"Cy Pres" Award to Charity From Class Action Settlement Was Improper

In Dennis v. Kellogg Co., 2012 U.S. App. LEXIS 18576 (9th Cir. Sept. 4, 2012), the Ninth Circuit Court of Appeals decided an interesting class action case. The case involved a class action relating to alleged deceptive advertising claims concerning the marketing of children’s cereal products.

A large manufacturer of children’s cereal products prepared an advertising campaign that claimed its breakfast cereal was scientifically proven to improve children’s cognitive functions subsequent to a morning breakfast.

A class representative filed suit against the cereal manufacturer, alleging violations of California’s Unfair Competition Law (UCL) (Business and Professional Code 17200). and asserting a claim of unjust enrichment. The plaintiff alleged that the marketing claims were false. Subsequently, the parties agreed to settle the case.

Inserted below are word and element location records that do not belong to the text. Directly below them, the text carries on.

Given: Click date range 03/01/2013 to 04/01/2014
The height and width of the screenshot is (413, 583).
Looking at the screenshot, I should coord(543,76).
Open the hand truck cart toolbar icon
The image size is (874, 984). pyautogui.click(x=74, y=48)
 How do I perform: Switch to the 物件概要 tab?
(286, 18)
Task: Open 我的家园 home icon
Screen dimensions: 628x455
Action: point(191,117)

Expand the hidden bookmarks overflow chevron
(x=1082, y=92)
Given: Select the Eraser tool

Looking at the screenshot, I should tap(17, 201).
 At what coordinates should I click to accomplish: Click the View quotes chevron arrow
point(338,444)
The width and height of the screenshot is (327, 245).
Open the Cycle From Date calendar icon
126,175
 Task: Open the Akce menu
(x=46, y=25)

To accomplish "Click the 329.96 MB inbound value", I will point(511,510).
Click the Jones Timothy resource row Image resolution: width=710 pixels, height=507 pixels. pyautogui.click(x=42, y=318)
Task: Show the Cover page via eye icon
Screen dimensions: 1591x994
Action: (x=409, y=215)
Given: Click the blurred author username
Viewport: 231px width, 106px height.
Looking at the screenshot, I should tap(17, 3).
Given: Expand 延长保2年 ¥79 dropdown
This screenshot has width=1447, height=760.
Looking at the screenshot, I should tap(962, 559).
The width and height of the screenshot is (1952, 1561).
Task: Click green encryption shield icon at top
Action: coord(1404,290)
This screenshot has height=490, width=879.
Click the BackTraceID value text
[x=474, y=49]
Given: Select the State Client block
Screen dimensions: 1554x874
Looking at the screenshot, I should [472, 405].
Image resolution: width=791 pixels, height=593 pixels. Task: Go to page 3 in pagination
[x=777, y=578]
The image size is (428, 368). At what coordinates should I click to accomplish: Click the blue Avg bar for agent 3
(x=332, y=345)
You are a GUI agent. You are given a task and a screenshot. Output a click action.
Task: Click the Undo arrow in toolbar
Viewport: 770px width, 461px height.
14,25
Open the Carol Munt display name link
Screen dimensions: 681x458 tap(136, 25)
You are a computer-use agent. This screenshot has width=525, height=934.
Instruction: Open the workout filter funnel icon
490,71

As part of the settlement, any funds that were not distributed to class members were designated as donations to selected charities pursuant to the well known “cy pres” doctrine. Two class members objected to that approach, arguing that the use of “cy pres” relief was improper, as applied in the case. The district court approved the class settlement over objections of the class members.

The Ninth Circuit reversed the trial court’s decision. The Ninth Circuit noted that the “cy pres” doctrine is a method of distributing damages to silent members of a class action. The Ninth Circuit explained that use of the “cy pres” doctrine allows courts to distribute funds causing indirect benefits. The Ninth Circuit cautioned, however, that a “cy pres” award must be guided by the objectives of the underlying statutes and the interests of the class members not actively involved in the case.

The Ninth Circuit concluded that the “cy pres” award here was too disconnected from the underlying California consumer statutes. Although feeding the poor is an important public policy concern, the court concluded that goal had little or nothing to do with the purposes of the underlying lawsuit.